Business Builders | , ,

Being a good financial advisor requires mastery of a wide range of technical skills. Being a great financial advisor requires having skills as a counselor and psychologist. Being an outstanding financial advisor requires developing your skills as a teacher and coach. Here’s why.

The job of a financial advisor is to help each client get from Point A (where they are today) to Point B (where they want/need to be at some point in the future). The question is always how to maximize the chance that the client will arrive safely and securely at Point B.

But what should you do when there is a significant gap between a client’s need to take risk and their comfort in doing so?

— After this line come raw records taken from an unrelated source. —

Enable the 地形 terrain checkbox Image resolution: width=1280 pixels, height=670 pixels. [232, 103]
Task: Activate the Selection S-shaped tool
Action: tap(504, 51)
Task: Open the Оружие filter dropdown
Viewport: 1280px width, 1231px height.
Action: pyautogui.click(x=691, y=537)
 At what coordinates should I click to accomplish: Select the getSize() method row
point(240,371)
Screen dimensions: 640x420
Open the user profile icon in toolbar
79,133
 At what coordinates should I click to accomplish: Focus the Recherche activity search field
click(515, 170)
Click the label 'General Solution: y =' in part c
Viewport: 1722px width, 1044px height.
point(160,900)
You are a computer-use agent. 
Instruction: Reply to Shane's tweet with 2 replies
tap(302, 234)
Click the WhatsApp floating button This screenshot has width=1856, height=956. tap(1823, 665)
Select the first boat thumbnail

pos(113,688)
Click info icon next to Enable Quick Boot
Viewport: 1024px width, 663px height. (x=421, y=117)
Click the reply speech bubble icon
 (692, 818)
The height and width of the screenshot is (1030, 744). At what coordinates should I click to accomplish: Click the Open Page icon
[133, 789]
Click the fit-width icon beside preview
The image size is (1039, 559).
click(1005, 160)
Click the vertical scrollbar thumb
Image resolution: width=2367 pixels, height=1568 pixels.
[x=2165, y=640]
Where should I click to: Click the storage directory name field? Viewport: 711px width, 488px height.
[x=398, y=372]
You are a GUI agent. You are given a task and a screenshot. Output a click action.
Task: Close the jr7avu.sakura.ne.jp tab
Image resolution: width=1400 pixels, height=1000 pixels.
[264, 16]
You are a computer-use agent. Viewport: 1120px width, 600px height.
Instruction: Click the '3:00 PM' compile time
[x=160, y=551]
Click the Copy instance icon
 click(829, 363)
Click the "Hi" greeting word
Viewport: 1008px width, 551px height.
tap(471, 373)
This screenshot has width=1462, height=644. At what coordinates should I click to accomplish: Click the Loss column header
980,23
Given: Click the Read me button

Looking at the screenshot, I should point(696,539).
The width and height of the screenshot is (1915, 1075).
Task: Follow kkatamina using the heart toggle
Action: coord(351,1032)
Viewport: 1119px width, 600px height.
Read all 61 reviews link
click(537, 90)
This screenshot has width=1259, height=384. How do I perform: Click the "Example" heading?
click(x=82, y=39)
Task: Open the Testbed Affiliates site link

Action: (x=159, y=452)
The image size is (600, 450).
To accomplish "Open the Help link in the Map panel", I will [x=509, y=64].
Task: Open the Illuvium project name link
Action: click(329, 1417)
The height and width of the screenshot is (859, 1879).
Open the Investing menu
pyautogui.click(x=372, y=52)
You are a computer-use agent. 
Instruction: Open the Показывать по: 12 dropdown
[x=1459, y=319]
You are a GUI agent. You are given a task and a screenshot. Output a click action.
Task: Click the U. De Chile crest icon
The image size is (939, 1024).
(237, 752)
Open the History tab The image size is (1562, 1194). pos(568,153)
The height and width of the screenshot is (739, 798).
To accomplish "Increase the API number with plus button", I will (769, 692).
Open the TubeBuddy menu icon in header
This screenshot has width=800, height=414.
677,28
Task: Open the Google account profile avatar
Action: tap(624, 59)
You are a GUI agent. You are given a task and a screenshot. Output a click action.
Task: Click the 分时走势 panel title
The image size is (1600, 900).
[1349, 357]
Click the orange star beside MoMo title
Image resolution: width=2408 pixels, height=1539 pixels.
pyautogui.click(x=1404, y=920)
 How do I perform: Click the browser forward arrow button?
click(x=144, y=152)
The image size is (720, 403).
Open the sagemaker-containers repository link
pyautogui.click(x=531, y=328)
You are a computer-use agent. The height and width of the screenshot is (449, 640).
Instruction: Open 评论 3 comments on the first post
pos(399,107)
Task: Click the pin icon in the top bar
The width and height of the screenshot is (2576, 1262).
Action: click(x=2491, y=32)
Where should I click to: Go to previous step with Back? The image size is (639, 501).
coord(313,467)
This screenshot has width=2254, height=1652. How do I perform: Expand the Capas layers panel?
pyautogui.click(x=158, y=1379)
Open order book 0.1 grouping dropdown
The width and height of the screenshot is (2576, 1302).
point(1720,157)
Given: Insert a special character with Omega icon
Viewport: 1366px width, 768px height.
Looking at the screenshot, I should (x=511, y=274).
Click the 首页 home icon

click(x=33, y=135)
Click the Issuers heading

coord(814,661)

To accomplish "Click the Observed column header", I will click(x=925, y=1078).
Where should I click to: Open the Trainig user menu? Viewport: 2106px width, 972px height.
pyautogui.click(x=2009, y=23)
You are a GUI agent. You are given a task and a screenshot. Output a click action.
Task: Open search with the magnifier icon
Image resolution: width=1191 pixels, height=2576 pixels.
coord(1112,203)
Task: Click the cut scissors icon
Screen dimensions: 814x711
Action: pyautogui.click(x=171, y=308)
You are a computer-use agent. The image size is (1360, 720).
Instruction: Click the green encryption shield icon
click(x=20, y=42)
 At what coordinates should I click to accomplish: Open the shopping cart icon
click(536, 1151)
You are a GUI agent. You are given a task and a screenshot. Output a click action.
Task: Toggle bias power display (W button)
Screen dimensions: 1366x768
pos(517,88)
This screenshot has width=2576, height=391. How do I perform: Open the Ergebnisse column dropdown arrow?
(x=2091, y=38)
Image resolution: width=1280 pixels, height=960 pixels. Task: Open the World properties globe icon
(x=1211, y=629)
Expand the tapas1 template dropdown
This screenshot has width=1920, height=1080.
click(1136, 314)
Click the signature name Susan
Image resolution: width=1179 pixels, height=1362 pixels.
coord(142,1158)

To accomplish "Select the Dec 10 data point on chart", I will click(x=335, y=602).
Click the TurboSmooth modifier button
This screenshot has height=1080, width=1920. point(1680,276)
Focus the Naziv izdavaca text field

Here’s the dilemma. Say you have a client that has done a poor job of saving over the years.  The client has no choice but to be aggressive in their investment strategy if he is to have any hope of meeting his minimum acceptable return goals. But what if his tolerance for risk is very low?  Do you ignore the client’s discomfort with risk-taking and hope he doesn’t spin off the track when his aggressive portfolio hits a patch of volatility? Or do you dial down the portfolio in favor of a smoother ride, thus condemning him to a future sub-standard lifestyle?
 
Actually, this is a false dilemma. It assumes that the client’s risk tolerance is a fixed feature like the nose on his face. This is simply not true. Soldiers learn to fight with bullets whizzing by their heads. Athletes learn to maintain their focus in the midst of chaos. Clients can be taught to better weather the inevitable storms they will encounter. Education and coaching is the key.

We all should have had a course in school about the basics of investing, but most of us never did. As a result, most clients do not have a useful frame of reference for interpreting events they experience as investors and are woefully ill-equipped to make good investment decisions. They can be skittish and unpredictable because they do not understand their environment.
  
Being a good investor requires a fundamental knowledge of the investment world and a solid frame of reference. Exhorting clients to “think long-term” and “stay the course” is not education, it’s sloganeering. Clients need to know what to expect and why things happen the way they do.

Providing this level of education and coaching requires thought, planning and a proactive approach. But like soldiers and athletes, clients can be trained to be better, more confident investors. The effort required pays dividends for advisors and their clients. A client who has been taught what to do and why before a storm blows in is more likely to act appropriately in the midst of the tumult.
       
If you want your clients to make it successfully from Point A to Point B, you should put as much time into teaching them about the journey as you do developing financial plans and investment solutions for them.